Épilogue
Je devais faire tâche dans ce cimetière avec mon énorme robe blanche parée de volants translucides et de dentelle. Un mariage, le début d'une nouvelle vie, et la mort, la fin de tout. Pas totalement la fin, puisque des années après, je venais encore fleurir la tombe de Shinichiro.
Je m'assis devant la sépulture, flottant dans mon épaisse robe. Emma allait être furieuse si je la salissais, mais tant pis. Elle n'avait qu'à pas me la faire enfiler aussi tôt. D'accord, j'avais peut-être une part de responsabilité puisque je m'étais enfuie de la maison pour prendre l'air, étouffée par tous ces préparatifs. Je pense que je n'aurais jamais pu faire un mariage digne de ce nom sans mes amies.
— Comment ça va, depuis l'au delà, Shin ? dis-je à la tombe. Moi, ça va très bien. Je vais me marier aujourd'hui, je voulais te le dire. Ça fait plusieurs mois qu'on est fiancés et c'est enfin le jour de notre mariage. Bien sûr, je sais que le mariage n'est pas l'objectif de toute vie, c'est un peu vieillot comme vision. Je suis juste heureuse de pouvoir être liée à la personne que j'aime.
Je pris un temps pour contempler le bout de pierre où était inscrit le nom de Shinichiro.
— J'ai invité Izana, mais il n'a pas voulu venir. Je crois qu'après avoir réalisé ce qu'il avait fait, il s'en voulait trop pour me revoir.
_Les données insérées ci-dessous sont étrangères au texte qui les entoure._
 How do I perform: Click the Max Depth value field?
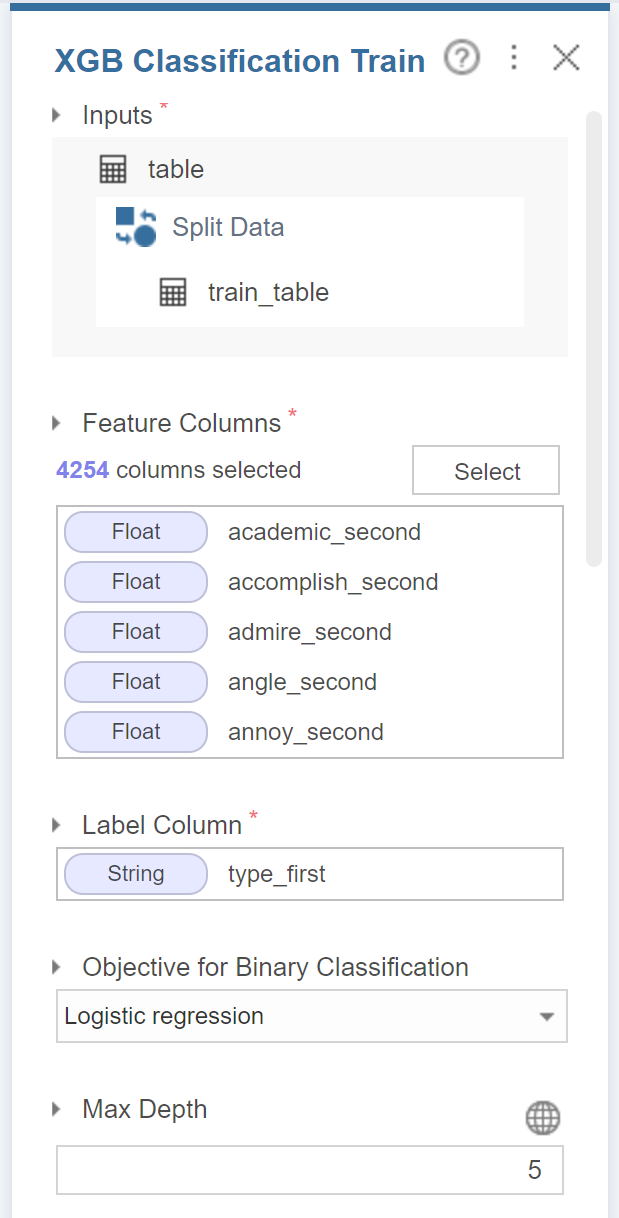click(x=310, y=1170)
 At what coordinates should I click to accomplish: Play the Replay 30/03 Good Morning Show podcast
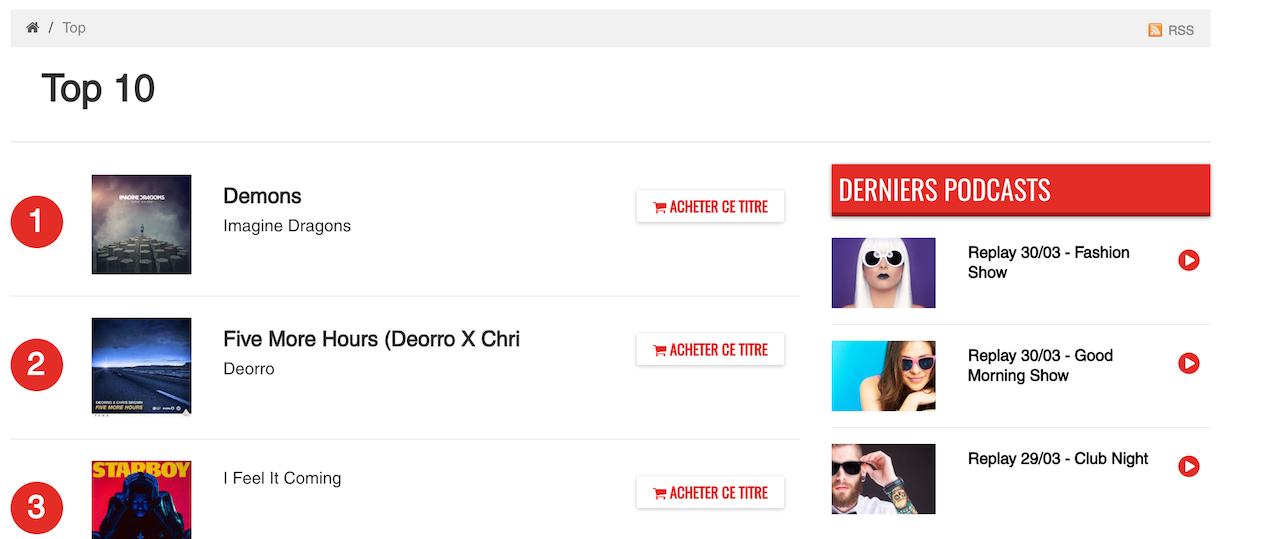[1188, 363]
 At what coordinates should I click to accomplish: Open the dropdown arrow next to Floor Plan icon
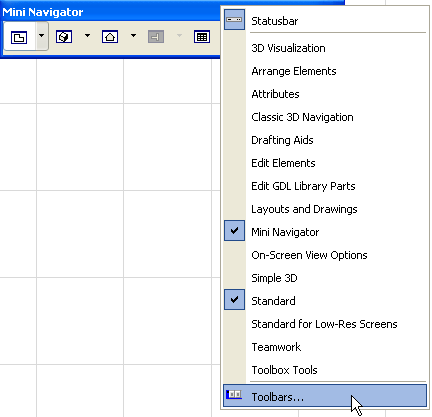pyautogui.click(x=42, y=35)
J'aurais tellement aimé que tu viennes, je suis sûre que tu serais fier de moi. Au début, tu n'aurais pas apprécié Shuji, protecteur comme tu es, mais tu aurais fini par l'accepter dans la famille.
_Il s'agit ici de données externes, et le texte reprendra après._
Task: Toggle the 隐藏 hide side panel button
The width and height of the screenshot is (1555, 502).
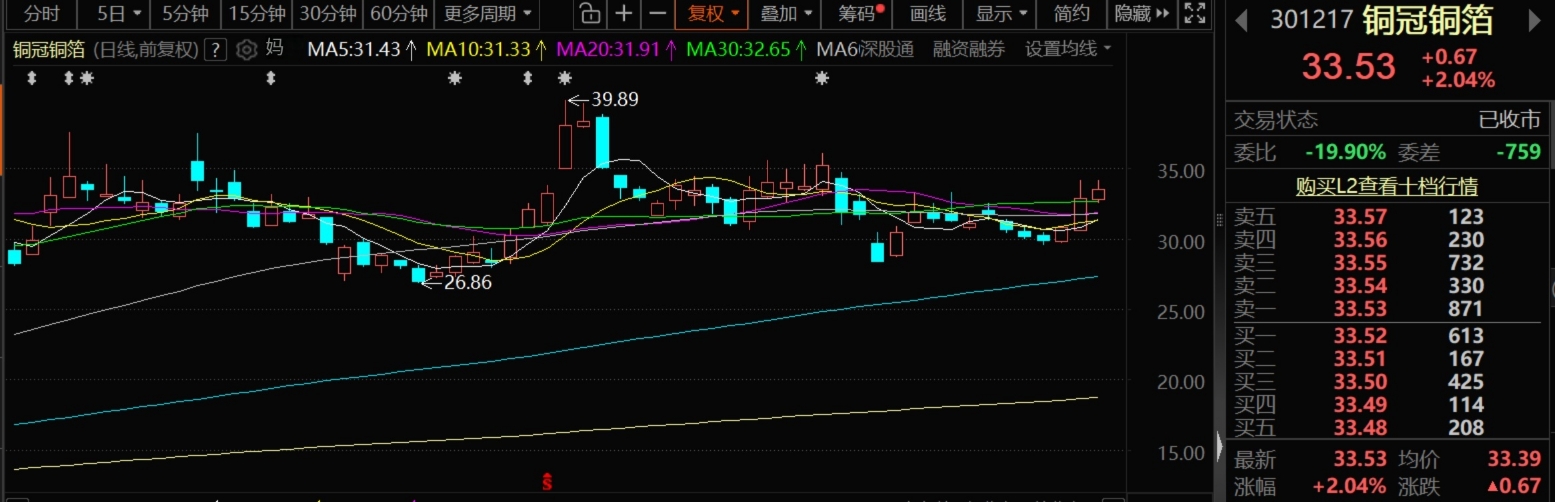Action: [1140, 14]
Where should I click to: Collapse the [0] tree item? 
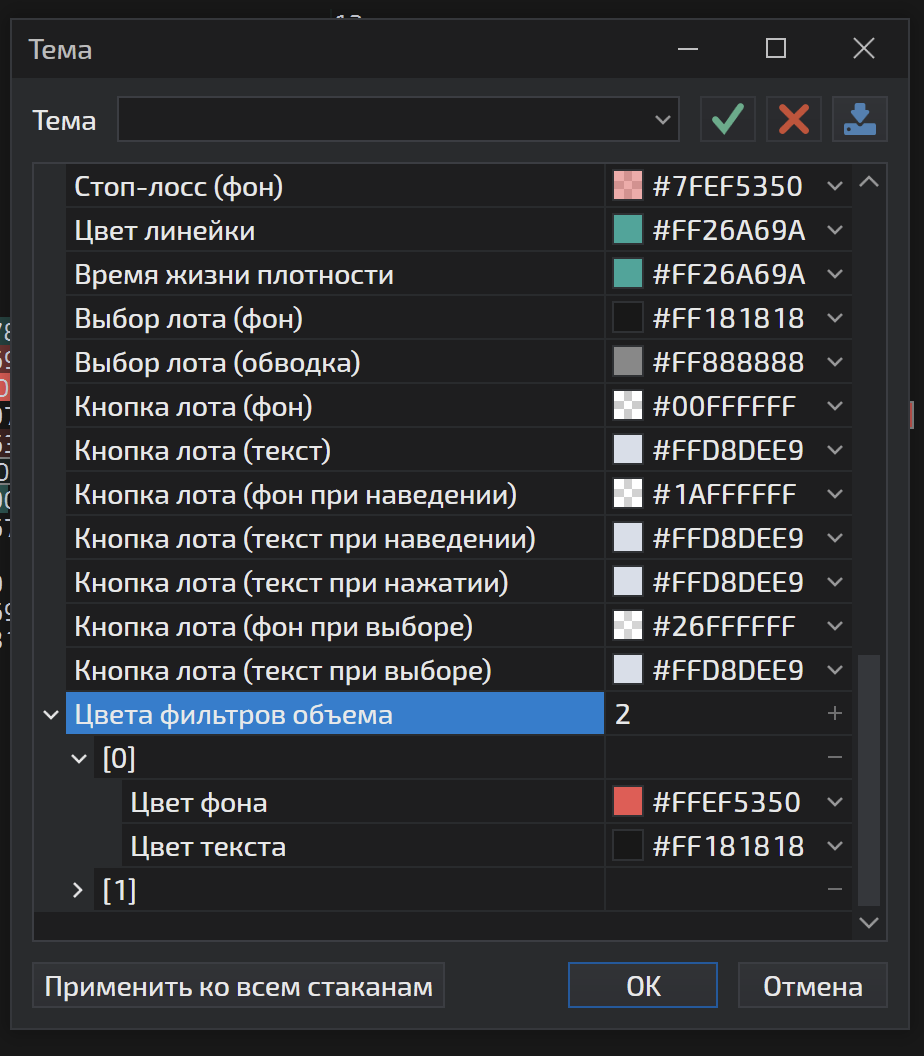[79, 759]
— Encore heureux qu'il m'accepterait !
Je tournai subitement la tête. Il m'avait fait peur, cette enflure. Shuji me regardait, les mains dans les poches de son costume à rayures, avec ses lunettes rondes et ses mèches blondes ondulées.
— Alors comme ça tu parles à une tombe ? lança-t-il avec le même air sarcastique qu'il y a dix ans.
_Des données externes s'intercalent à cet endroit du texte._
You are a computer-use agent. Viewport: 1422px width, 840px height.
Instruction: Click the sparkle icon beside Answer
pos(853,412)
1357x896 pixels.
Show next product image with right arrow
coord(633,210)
— Qu'est-ce que tu fais là ? répliquai-je.
— Je savais que tu serais là.
Je levai un sourcil, non convaincue.
— Et, j'en ai profité pour passer voir Kisaki.
Je soupirai. Avec un peu de recul, je m'en voulais un peu d'avoir pensé qu'il était mieux mort, surtout après que le copain de Hina me raconte son histoire. Et comme je ne voulais pas m'énerver le jour de mon mariage, je décidai de ne pas m'embrouiller avec Shuji.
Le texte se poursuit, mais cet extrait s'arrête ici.